> Exercise prompt
Copy the data exactly. Leave nothing out.

> Stored entries
--- START ---

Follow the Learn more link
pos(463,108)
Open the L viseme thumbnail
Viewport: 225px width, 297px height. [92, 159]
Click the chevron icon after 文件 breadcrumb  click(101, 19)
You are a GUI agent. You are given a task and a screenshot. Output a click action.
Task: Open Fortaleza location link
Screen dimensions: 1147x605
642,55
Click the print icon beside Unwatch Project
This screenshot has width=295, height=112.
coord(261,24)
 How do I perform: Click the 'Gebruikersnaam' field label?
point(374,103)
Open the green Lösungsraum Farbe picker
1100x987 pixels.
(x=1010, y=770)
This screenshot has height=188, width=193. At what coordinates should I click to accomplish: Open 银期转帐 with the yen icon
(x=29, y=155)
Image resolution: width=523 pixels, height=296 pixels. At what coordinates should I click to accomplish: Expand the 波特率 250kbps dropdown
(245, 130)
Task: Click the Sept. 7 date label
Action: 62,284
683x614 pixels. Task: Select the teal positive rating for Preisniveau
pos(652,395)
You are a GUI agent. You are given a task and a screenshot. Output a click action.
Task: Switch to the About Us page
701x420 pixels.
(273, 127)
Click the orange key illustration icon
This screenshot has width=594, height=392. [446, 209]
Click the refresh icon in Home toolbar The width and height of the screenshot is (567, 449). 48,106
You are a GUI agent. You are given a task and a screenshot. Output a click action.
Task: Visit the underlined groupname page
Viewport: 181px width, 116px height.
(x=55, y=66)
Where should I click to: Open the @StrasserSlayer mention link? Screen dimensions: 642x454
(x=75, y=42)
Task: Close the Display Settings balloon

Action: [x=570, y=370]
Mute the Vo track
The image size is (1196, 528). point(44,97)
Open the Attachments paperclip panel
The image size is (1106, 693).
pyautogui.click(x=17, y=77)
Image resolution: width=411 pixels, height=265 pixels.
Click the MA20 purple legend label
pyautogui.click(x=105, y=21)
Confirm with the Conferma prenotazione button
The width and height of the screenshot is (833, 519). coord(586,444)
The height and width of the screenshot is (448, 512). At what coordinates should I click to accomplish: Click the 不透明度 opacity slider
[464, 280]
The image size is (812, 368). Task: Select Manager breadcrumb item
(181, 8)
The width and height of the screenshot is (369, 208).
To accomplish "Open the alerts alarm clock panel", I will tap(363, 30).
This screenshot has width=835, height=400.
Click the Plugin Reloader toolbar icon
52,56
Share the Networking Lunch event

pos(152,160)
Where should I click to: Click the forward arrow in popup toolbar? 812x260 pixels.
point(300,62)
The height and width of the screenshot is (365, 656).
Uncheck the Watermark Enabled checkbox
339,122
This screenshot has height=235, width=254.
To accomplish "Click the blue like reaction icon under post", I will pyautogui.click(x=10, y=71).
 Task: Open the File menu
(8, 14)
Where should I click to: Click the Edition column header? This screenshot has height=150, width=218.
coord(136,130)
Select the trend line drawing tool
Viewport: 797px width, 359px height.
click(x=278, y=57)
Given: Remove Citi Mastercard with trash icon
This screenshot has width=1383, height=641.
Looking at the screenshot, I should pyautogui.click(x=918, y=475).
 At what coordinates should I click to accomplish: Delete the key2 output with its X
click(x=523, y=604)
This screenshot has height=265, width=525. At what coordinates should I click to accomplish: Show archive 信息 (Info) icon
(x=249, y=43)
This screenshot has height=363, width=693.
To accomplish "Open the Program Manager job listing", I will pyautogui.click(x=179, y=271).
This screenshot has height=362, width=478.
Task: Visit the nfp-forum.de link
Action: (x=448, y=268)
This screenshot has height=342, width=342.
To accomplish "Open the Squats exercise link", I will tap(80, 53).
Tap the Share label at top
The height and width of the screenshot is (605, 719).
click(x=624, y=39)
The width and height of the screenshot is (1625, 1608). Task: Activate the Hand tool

--- END ---

> Exercise solution
Follow the Learn more link
pos(463,108)
Open the L viseme thumbnail
Viewport: 225px width, 297px height. [92, 159]
Click the chevron icon after 文件 breadcrumb  click(101, 19)
You are a GUI agent. You are given a task and a screenshot. Output a click action.
Task: Open Fortaleza location link
Screen dimensions: 1147x605
642,55
Click the print icon beside Unwatch Project
This screenshot has width=295, height=112.
coord(261,24)
 How do I perform: Click the 'Gebruikersnaam' field label?
point(374,103)
Open the green Lösungsraum Farbe picker
1100x987 pixels.
(x=1010, y=770)
This screenshot has height=188, width=193. At what coordinates should I click to accomplish: Open 银期转帐 with the yen icon
(x=29, y=155)
Image resolution: width=523 pixels, height=296 pixels. At what coordinates should I click to accomplish: Expand the 波特率 250kbps dropdown
(245, 130)
Task: Click the Sept. 7 date label
Action: 62,284
683x614 pixels. Task: Select the teal positive rating for Preisniveau
pos(652,395)
You are a GUI agent. You are given a task and a screenshot. Output a click action.
Task: Switch to the About Us page
701x420 pixels.
(273, 127)
Click the orange key illustration icon
This screenshot has width=594, height=392. [446, 209]
Click the refresh icon in Home toolbar The width and height of the screenshot is (567, 449). 48,106
You are a GUI agent. You are given a task and a screenshot. Output a click action.
Task: Visit the underlined groupname page
Viewport: 181px width, 116px height.
(x=55, y=66)
Where should I click to: Open the @StrasserSlayer mention link? Screen dimensions: 642x454
(x=75, y=42)
Task: Close the Display Settings balloon

Action: [x=570, y=370]
Mute the Vo track
The image size is (1196, 528). point(44,97)
Open the Attachments paperclip panel
The image size is (1106, 693).
pyautogui.click(x=17, y=77)
Image resolution: width=411 pixels, height=265 pixels.
Click the MA20 purple legend label
pyautogui.click(x=105, y=21)
Confirm with the Conferma prenotazione button
The width and height of the screenshot is (833, 519). coord(586,444)
The height and width of the screenshot is (448, 512). At what coordinates should I click to accomplish: Click the 不透明度 opacity slider
[464, 280]
The image size is (812, 368). Task: Select Manager breadcrumb item
(181, 8)
The width and height of the screenshot is (369, 208).
To accomplish "Open the alerts alarm clock panel", I will tap(363, 30).
This screenshot has width=835, height=400.
Click the Plugin Reloader toolbar icon
52,56
Share the Networking Lunch event

pos(152,160)
Where should I click to: Click the forward arrow in popup toolbar? 812x260 pixels.
point(300,62)
The height and width of the screenshot is (365, 656).
Uncheck the Watermark Enabled checkbox
339,122
This screenshot has height=235, width=254.
To accomplish "Click the blue like reaction icon under post", I will pyautogui.click(x=10, y=71).
 Task: Open the File menu
(8, 14)
Where should I click to: Click the Edition column header? This screenshot has height=150, width=218.
coord(136,130)
Select the trend line drawing tool
Viewport: 797px width, 359px height.
click(x=278, y=57)
Given: Remove Citi Mastercard with trash icon
This screenshot has width=1383, height=641.
Looking at the screenshot, I should pyautogui.click(x=918, y=475).
 At what coordinates should I click to accomplish: Delete the key2 output with its X
click(x=523, y=604)
This screenshot has height=265, width=525. At what coordinates should I click to accomplish: Show archive 信息 (Info) icon
(x=249, y=43)
This screenshot has height=363, width=693.
To accomplish "Open the Program Manager job listing", I will pyautogui.click(x=179, y=271).
This screenshot has height=362, width=478.
Task: Visit the nfp-forum.de link
Action: (x=448, y=268)
This screenshot has height=342, width=342.
To accomplish "Open the Squats exercise link", I will tap(80, 53).
Tap the Share label at top
The height and width of the screenshot is (605, 719).
click(x=624, y=39)
The width and height of the screenshot is (1625, 1608). Task: Activate the Hand tool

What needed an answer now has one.